LLaMA is the large language model published by Facebook (https://ai.facebook.com/blog/large-language-model-llama-meta...). In theory the model is private, but the model weights were shared with researchers and quickly leaked to the wider Internet. This is one of the first large language models available to ordinary people, much like Stable Diffusion is an image generation model available to ordinary people in contrast to DALL-E or MidJourney.

With the model's weights open to people, people can do interesting generative stuff. However, it's still hard to train the model to do new things: training large language models is famously expensive because of both their raw size and their structure. Enter...
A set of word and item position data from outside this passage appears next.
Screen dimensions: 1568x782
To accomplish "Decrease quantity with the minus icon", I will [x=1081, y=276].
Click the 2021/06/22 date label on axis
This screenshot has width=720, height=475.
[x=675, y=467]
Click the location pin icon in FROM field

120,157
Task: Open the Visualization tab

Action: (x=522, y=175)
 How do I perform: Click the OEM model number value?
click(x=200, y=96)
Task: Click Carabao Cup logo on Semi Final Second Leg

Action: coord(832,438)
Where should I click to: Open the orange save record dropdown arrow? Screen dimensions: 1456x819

LoRA is a "low rank adaptation" technique for training large language models, fairly recently published by Microsoft (https://github.com/microsoft/LoRA). In brief, the technique assumes that fine-tuning a model really just involves tweaks to the model parameters that are "small" in some sense, and through math this algorithm confines the fine-tuning to just the small adjustment weights. Rather than asking an ordinary person to re-train 7 billion or 11 billion or 65 billion parameters, LoRA lets users fine-tune a model with about three orders of magnitude fewer adjustment parameters.

Combine these two – publicly-available language model weights and a way to fine tune it – and you get work like the story here, where the language model is turned into something a lot like ChatGPT that can run on a consumer-grade laptop.